Article date: 12 November 2017
Reading time: 4 minutes

After two months of consultation, the results for stage 2 of Bexhill's Community Governance Review have been published. As a reminder, the consultation ran between 1 September and 31 October with the aim of asking people who live or work in Bexhill how they want Bexhill to be governed moving forward. I wrote a number of articles on the subject.

The results

Option Responses received
Option 1
(no change)
364 (3.9%)
Option 2
(Town Council)
8,631 (93.5%)
Option 3
(Area Committee)
74 (0.8%)
Option 4
(4 Parish Councils)
158 (1.7%)
Total 9,227

Analysis of responses

A total of 9,227 valid responses to the consultation were received - an impressive number when compared to similar consultations taken around the country. Of these, 9,032 responses were from residents. This number represents 25.8% of the electors (34,912) of Bexhill. You can read the full report on Rother's website.

If you perform some quick calculation (93.5% of 25.8) you will find that, overall, 24.1% of the residents of Bexhill voted for option 2 - a town council. This statistic proves interesting when you compare it to the results of 2015's local elections...

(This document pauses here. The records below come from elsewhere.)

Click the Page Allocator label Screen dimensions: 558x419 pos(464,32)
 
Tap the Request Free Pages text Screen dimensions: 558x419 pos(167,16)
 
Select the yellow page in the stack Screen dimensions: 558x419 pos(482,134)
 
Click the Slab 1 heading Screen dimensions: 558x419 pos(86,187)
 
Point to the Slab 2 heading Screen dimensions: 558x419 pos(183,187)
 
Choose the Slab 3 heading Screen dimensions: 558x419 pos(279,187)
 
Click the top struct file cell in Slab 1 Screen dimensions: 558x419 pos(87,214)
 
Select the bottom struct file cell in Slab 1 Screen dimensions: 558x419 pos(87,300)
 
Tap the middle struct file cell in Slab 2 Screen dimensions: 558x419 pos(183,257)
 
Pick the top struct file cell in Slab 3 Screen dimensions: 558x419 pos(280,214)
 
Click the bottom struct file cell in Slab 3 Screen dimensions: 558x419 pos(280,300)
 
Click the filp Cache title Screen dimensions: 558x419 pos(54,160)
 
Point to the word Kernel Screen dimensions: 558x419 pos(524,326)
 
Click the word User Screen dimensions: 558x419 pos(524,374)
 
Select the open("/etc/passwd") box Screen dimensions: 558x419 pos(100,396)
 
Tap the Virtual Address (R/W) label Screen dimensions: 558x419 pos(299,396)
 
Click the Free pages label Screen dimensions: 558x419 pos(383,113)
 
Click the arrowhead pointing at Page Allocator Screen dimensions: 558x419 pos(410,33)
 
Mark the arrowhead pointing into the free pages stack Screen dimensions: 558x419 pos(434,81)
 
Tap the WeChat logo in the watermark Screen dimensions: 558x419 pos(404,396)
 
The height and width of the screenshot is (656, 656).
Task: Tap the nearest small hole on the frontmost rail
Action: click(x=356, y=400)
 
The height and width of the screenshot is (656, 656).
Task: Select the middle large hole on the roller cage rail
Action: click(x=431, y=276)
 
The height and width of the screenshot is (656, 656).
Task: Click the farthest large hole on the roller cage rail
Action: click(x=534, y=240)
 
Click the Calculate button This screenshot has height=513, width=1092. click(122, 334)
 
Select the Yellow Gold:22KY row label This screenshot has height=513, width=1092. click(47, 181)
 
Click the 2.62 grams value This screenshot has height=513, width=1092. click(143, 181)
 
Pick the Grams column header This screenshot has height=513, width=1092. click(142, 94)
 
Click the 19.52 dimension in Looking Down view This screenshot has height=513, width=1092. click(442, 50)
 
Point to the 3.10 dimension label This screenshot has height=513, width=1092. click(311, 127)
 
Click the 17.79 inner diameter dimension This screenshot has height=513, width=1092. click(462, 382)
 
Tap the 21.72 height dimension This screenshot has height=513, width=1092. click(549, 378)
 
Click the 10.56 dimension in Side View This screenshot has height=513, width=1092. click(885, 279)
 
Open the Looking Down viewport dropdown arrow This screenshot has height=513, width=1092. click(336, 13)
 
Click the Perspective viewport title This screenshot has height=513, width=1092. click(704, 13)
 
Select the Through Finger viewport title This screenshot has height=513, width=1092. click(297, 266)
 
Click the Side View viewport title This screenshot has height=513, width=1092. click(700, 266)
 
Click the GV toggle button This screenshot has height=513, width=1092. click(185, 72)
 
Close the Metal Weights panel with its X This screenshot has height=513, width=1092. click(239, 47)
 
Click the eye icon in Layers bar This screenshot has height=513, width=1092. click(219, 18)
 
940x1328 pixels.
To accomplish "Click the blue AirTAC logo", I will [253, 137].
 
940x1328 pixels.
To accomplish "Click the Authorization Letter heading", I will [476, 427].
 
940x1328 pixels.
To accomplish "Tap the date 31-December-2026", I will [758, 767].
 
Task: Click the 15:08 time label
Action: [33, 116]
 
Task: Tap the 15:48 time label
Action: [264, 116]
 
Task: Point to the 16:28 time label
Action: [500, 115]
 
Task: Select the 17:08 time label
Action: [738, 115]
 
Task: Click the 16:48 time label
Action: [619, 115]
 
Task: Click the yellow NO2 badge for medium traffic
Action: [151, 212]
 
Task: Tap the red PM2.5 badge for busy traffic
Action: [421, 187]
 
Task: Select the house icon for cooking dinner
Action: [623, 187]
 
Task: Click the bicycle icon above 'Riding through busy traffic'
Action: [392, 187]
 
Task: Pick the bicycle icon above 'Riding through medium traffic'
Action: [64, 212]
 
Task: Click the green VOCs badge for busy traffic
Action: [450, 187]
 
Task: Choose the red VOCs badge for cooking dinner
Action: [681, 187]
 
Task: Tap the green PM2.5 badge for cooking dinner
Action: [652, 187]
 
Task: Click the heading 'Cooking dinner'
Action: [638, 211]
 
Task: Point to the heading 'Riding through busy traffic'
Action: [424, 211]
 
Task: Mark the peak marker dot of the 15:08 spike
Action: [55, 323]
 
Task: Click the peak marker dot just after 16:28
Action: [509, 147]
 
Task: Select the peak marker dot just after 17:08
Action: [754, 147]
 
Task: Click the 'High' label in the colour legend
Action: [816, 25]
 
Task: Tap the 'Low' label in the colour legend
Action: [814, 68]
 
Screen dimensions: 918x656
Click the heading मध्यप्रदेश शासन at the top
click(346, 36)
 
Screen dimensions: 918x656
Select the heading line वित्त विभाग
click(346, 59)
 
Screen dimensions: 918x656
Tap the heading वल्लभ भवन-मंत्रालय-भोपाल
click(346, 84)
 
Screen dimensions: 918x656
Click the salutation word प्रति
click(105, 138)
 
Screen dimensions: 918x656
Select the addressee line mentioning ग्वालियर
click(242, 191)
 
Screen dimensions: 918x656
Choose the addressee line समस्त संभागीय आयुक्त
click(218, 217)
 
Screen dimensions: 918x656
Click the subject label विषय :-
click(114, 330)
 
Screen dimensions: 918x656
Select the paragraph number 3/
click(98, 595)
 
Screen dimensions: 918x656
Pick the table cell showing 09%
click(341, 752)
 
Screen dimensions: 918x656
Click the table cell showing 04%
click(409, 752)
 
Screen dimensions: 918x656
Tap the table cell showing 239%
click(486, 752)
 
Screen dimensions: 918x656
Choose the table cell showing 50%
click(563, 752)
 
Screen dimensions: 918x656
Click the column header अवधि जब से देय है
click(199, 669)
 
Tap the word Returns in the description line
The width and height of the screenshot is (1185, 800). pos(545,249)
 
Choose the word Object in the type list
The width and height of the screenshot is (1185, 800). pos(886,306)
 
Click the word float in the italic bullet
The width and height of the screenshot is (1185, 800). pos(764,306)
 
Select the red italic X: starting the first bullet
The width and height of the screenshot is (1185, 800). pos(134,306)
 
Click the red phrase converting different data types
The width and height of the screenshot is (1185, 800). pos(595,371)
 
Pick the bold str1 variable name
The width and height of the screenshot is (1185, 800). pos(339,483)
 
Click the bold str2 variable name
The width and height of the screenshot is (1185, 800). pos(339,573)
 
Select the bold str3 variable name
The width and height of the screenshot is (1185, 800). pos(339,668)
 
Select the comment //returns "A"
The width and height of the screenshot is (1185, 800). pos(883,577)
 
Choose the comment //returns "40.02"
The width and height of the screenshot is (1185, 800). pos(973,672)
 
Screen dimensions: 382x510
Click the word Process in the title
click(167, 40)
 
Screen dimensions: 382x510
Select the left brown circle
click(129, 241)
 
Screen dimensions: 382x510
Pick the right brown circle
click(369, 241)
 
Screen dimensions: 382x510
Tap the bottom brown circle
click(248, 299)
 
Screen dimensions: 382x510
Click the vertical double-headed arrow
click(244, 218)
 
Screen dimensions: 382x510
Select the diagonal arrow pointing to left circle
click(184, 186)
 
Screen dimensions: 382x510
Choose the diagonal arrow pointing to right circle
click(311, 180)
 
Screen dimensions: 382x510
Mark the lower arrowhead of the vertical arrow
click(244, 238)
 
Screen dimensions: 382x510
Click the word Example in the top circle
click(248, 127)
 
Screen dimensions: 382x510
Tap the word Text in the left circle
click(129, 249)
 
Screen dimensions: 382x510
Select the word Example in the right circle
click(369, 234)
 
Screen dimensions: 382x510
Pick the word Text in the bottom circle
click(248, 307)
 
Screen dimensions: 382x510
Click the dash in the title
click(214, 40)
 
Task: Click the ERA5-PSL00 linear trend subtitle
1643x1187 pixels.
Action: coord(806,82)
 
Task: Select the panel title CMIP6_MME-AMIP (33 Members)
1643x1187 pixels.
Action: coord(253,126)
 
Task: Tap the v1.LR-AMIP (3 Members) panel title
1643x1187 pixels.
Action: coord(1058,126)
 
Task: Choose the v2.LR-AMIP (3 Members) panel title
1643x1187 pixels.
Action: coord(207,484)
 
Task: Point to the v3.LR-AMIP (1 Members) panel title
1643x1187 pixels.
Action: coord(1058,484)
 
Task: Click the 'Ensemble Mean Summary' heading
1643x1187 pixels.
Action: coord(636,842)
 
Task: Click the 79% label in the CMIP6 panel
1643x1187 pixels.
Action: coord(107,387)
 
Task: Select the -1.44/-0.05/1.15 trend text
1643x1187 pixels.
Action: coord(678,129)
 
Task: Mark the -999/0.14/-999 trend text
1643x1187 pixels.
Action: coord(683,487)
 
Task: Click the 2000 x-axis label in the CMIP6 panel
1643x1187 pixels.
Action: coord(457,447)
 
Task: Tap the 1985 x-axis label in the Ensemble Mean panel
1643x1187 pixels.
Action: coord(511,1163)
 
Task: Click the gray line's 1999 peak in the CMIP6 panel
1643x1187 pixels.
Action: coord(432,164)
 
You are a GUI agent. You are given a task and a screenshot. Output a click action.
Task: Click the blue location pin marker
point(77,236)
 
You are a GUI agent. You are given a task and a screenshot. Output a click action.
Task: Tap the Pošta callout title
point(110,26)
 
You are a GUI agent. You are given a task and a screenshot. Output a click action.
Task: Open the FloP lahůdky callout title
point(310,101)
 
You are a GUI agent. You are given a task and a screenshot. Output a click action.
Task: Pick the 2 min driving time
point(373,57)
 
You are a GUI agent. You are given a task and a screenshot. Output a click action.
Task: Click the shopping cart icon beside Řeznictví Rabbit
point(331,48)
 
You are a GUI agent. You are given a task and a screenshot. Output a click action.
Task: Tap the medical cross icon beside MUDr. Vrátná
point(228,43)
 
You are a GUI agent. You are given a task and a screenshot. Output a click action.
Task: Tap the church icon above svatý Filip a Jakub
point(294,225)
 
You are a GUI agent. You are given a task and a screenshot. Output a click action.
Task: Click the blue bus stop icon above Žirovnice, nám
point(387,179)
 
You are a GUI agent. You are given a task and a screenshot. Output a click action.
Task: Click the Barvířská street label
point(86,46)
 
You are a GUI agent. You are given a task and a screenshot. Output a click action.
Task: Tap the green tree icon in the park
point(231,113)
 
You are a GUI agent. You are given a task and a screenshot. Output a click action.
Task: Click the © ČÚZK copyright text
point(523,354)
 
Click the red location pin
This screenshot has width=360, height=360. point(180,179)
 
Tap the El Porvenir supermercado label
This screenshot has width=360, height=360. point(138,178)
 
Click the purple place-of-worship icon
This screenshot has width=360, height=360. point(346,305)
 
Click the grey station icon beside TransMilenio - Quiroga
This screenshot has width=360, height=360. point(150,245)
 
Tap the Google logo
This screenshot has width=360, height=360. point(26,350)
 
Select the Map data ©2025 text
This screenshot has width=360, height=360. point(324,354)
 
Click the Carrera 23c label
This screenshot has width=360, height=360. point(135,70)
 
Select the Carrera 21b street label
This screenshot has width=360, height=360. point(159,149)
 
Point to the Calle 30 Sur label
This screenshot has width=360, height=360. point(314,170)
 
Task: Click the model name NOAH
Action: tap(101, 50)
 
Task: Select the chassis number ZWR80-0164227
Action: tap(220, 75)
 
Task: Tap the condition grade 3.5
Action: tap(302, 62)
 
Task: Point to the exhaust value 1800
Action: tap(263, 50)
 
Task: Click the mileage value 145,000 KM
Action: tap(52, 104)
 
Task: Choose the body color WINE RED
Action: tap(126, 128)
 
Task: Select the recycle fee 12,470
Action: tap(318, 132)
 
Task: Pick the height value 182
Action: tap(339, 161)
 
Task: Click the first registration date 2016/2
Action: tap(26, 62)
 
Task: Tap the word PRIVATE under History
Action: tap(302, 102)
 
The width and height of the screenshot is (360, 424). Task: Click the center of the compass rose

Infographic of Governance Review Stage 2 results Part 2 of infographic of Governance Review Stage 2 results

When you look at Rother District Council's local election results from 2015 and do some quick maths, you'll see that the average number of Bexhill electors who voted for a winning candidate was 25.9%. Of course, there are some wards where the figure is higher (winning Kewhurst Ward candidates received an average of 38.3% of their available vote) and there are some wards that are considerably lower (winning Sidley Ward candidates received an average of 17.54% of their available vote).

As you may be aware, Bexhill is separated into nine wards and it is worth noting that in 2015's elections, 6 of the 9 Bexhill wards were won with an average of 25% of registered voters or less.*

As a reminder, 2015 was a general election year. So, local elections were held at the same time as the general election. This meant a higher than normal turnout for local elections (approximately 20-25% higher than 2011).

* Ward electorate numbers from Rother District Council's Boundary Review Steering Group (03/09/2015).

What happens now?

On Thursday 10 November, the Community Governance Review Steering Group voted (by 6 votes to 3) in favour of putting all 4 options forward to full cabinet (even though preference has clearly not been shown for options 3 or 4 in the consultation). A final decision will be made at full Council on 18 December.

Looking to the future

With local elections coming up in 2019, you will get your opportunity to decide if your ward candidates are representing your needs well and doing a good job for you. So, do continue to talk to your ward councillors and express your views - they have been elected to represent you. Should Rother District Council act on the will of the 93.5% of people who responded in the consultation and set up a Bexhill Town Council, elections for councillors for the Bexhill Town Council will also take place in 2019.